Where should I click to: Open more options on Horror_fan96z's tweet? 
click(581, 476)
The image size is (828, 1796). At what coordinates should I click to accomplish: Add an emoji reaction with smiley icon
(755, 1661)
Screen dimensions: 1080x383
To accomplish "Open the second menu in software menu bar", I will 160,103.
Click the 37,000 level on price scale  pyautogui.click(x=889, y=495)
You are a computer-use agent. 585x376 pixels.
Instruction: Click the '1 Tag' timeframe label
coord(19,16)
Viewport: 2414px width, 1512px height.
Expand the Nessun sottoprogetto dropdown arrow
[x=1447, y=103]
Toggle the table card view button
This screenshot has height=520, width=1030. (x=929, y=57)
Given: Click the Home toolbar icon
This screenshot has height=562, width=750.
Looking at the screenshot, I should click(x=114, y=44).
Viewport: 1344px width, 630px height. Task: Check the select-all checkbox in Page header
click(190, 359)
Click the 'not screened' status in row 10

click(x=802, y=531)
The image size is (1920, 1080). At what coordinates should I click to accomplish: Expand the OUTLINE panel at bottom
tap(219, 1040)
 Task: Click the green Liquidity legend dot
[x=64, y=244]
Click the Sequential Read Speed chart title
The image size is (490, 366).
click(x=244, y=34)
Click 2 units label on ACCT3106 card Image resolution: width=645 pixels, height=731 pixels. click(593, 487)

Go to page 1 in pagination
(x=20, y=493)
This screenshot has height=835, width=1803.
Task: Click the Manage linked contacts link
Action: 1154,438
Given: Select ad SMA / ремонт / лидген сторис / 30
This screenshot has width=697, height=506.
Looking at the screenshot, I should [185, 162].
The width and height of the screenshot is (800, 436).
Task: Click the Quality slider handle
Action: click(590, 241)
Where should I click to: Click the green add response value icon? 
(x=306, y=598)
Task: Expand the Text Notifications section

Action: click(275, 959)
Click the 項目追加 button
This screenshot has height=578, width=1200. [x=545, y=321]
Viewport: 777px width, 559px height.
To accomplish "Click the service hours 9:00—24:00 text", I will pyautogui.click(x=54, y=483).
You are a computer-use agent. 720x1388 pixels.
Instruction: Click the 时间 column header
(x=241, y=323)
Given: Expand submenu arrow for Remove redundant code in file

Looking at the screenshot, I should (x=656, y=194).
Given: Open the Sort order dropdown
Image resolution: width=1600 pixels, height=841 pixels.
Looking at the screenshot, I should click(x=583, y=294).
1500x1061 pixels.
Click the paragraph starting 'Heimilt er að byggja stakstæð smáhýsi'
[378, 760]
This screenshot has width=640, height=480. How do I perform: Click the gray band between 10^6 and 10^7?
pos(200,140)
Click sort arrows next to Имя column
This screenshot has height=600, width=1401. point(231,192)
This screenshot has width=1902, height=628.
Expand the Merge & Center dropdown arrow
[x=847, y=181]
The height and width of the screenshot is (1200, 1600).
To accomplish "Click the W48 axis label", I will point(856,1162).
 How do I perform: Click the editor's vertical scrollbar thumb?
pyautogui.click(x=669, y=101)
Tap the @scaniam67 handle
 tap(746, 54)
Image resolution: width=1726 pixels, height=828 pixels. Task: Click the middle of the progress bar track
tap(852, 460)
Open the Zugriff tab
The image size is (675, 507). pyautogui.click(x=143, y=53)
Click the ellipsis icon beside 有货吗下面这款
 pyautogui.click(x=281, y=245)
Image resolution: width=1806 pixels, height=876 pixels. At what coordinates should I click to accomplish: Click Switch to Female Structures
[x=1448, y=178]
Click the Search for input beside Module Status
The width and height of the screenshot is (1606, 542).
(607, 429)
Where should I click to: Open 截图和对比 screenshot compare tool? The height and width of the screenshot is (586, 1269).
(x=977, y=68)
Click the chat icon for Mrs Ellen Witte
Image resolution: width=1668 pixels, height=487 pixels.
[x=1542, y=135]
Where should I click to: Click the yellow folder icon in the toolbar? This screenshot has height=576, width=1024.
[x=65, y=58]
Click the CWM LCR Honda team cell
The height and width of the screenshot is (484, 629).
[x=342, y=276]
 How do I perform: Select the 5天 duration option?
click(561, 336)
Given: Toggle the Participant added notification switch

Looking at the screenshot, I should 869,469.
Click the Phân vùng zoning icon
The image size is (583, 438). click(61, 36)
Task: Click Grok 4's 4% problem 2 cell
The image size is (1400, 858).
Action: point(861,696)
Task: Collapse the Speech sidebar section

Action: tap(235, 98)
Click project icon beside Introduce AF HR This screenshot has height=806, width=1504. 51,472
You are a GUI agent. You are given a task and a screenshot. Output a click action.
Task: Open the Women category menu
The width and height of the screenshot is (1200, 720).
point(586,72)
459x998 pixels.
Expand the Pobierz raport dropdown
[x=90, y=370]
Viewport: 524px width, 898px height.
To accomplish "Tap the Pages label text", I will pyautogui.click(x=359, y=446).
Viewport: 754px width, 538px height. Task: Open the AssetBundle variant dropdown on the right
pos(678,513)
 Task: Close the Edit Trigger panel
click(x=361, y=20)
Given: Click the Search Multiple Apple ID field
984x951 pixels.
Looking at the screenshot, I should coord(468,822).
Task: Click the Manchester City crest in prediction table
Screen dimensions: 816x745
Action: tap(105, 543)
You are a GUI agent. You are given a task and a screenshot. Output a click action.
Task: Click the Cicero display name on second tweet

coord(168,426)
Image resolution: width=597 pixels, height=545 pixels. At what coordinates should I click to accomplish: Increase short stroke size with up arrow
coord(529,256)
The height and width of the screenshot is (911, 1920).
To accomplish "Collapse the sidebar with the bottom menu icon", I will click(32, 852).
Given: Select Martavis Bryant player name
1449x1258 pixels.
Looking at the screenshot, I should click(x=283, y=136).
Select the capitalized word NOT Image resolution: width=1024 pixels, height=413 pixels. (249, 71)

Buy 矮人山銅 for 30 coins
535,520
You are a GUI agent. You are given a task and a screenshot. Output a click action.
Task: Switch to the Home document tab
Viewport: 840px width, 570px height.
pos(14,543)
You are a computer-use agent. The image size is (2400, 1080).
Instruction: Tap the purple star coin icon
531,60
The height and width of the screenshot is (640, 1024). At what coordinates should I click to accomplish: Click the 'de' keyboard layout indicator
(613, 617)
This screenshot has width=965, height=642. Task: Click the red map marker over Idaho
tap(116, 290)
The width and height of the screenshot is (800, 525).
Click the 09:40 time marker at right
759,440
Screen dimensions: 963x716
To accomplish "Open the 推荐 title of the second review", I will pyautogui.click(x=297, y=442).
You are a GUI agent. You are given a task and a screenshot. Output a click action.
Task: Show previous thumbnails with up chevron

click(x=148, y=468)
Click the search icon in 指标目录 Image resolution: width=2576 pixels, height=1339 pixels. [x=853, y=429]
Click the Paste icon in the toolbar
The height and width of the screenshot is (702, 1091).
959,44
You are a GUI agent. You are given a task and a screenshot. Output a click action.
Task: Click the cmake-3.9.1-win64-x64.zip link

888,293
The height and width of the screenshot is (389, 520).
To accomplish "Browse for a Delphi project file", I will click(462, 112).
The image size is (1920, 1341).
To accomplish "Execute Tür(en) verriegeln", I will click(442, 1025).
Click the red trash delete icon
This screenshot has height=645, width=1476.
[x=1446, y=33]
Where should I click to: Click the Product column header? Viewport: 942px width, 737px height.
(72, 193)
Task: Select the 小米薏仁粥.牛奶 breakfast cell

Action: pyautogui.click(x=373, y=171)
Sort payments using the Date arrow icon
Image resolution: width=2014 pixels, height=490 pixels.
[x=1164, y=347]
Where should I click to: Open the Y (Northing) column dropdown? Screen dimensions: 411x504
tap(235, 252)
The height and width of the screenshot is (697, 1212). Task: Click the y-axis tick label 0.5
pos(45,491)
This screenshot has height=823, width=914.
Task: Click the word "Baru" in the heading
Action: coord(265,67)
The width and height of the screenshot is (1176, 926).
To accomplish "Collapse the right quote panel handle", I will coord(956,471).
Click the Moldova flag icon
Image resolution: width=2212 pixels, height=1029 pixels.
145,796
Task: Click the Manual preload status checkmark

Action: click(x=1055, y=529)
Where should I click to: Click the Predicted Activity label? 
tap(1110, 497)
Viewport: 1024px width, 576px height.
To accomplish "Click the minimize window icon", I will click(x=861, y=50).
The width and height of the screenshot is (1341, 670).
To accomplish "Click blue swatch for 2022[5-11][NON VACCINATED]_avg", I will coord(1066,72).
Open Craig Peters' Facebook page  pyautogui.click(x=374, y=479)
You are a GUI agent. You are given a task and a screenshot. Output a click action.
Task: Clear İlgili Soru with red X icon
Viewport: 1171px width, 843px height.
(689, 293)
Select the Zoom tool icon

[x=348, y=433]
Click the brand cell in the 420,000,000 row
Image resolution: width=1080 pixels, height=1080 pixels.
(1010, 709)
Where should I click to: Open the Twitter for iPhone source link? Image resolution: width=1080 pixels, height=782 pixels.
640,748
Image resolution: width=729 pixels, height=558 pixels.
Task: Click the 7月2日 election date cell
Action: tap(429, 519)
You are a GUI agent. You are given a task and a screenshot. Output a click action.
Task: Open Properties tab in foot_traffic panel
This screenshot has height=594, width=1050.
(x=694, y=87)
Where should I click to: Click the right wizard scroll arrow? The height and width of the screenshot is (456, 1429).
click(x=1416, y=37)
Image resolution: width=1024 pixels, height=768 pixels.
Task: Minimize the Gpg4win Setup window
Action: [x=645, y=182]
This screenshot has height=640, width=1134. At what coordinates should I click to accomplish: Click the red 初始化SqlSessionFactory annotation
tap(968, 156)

Exercise prompt: Would you copy out each line of the records above where the word "project" occurs?

Written reply:
Click project icon beside Introduce AF HR This screenshot has height=806, width=1504. 51,472
To accomplish "Browse for a Delphi project file", I will click(462, 112).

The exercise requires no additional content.